ARCOSANTI AND THE WORLD
Housing Policy and Us
By
Jeff Stein
News this week from the NEW YORK TIMES. Their Sunday editorial, “Americans need More Neighbors” is a clear way of restating Arcosanti’s central theme, something we’ve been trying to describe by example in the Arizona desert for two generations. That is, there are all sorts of reasons – from human evolution, to our own mental and physical health, to the health of the rest of life on earth – that we should stop living as hermits in a thin film of single family houses spread-out over miles, miles that can only be traversed by machines.
As the TIMES states, “That’s why a recent breakthrough in Minneapolis is so important. The city’s political leaders have constructed a broad consensus in favor of more housing. And the centerpiece is both simple and brilliant: Minneapolis is ending single family zoning.” According to Minneapolis (and according to us, too) single family houses contribute to climate change, constrain the economic potential of cities, and they drive up the cost of housing.
Minneapolis mayor Jacob Frey points out that, “cities are in constant evolution,” and single family housing limits that . “Residents – especially younger residents – want to live in a different kind of city than did their parents,” mayor Frey says. “Dense, diverse, vibrant.”
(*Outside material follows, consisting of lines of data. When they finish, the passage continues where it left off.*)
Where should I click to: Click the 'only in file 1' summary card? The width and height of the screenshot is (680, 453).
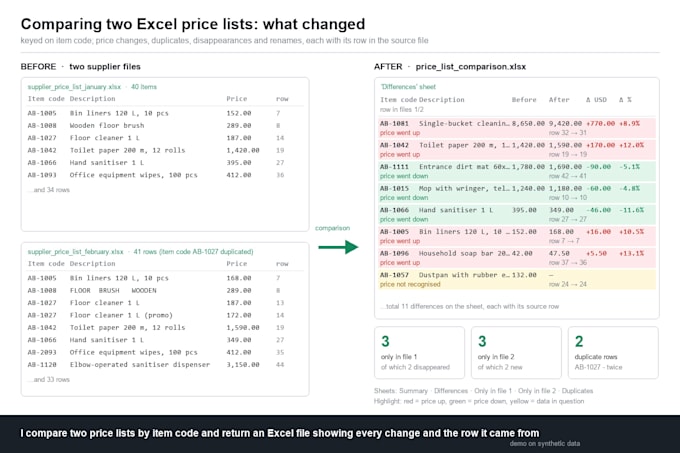click(x=419, y=352)
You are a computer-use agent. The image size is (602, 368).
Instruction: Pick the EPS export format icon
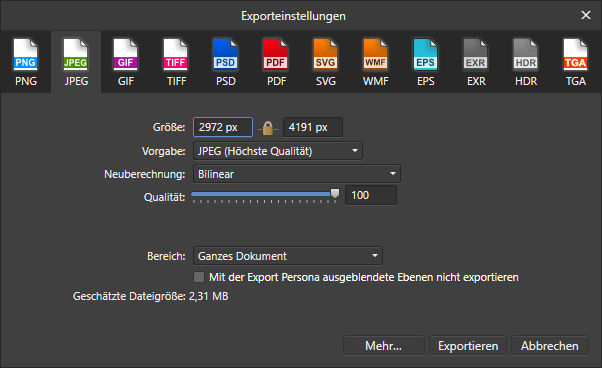pyautogui.click(x=425, y=62)
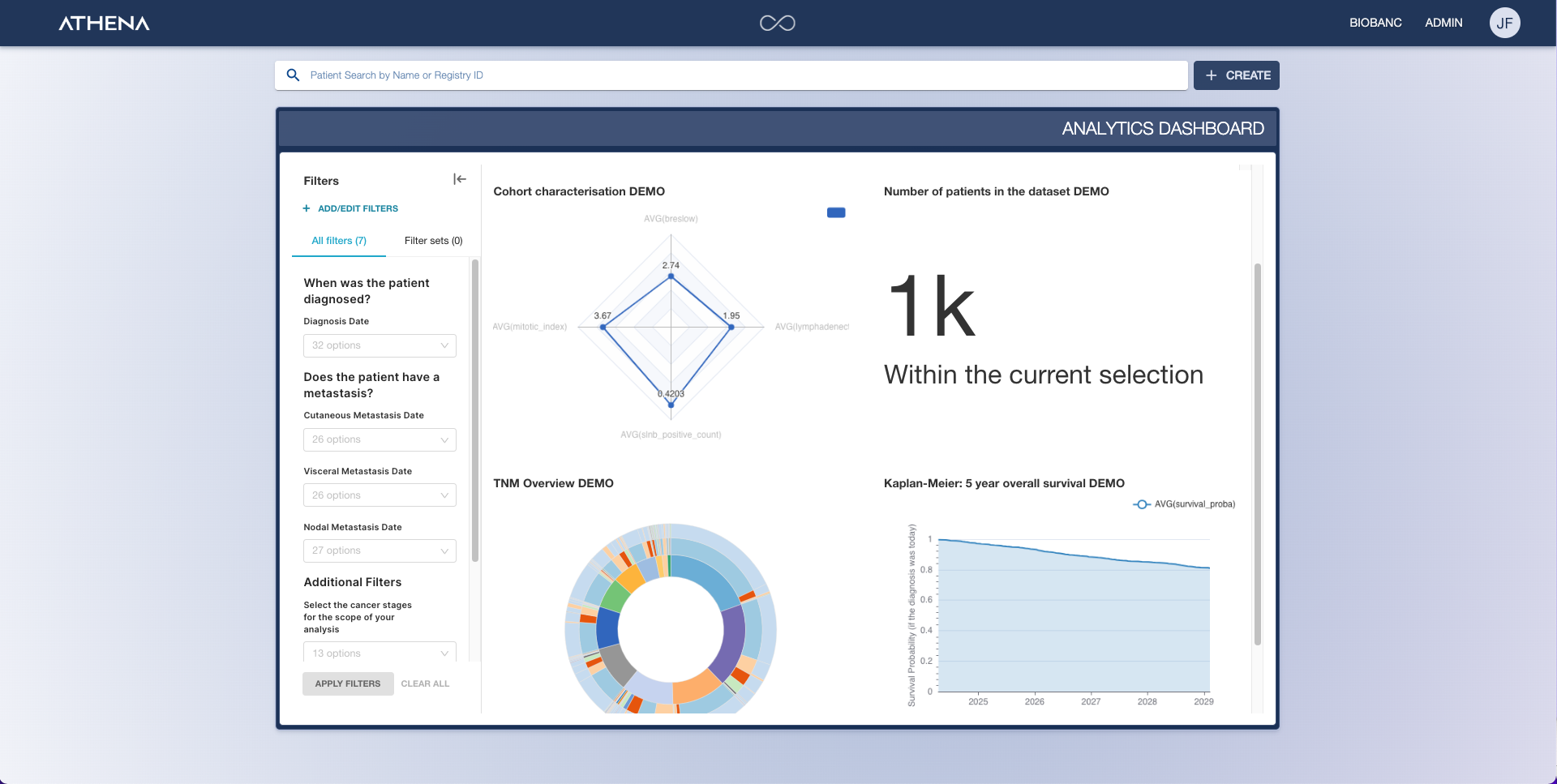Image resolution: width=1557 pixels, height=784 pixels.
Task: Open the ADMIN menu item
Action: [1443, 23]
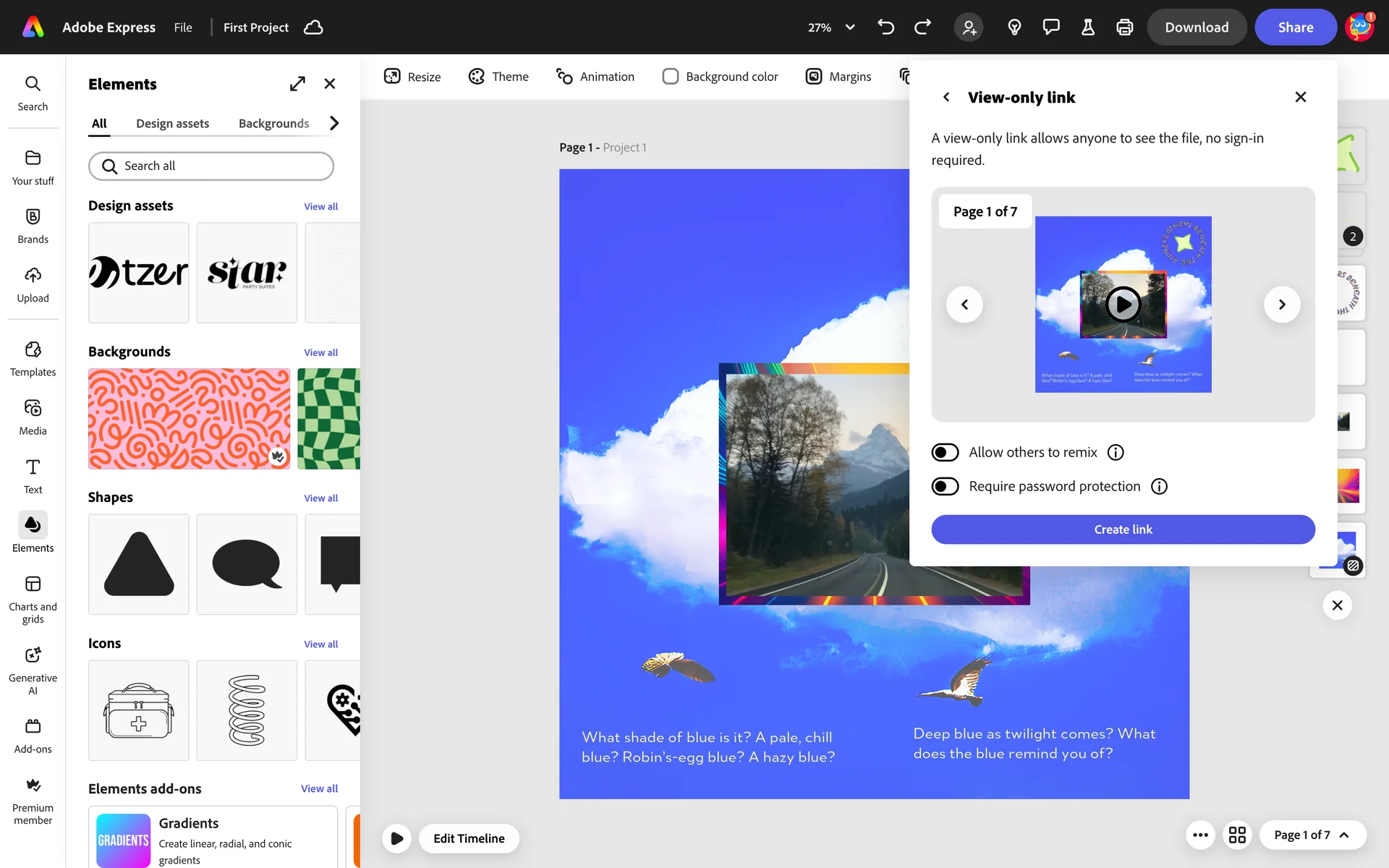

And coming next: the Oregon legislature is considering a statewide ban on single-family housing / zoning. Understanding (rightfully so!) that at the very least duplexes and triplexes are cheaper to build and more sustainable in terms of energy and resource use and sociability.
After that, of course, someone should be building more neighborhoods like Arcosanti’s East Crescent, designed for a bit more complexity than mere housing can provide. Segregate the performing arts in so-called Cultural Centers on the edge of a city? Why not integrate the arts in the middle of your own urban neighborhood!
There’s a lot to look forward to, both at Arcosanti and, you know, pretty-much everywhere else, too. Remember the work you have done here? Do some more, will you, wherever you are! Recall that Hopi saying: “Bloom where you’re planted.” And please, lets hear how you’re doing that.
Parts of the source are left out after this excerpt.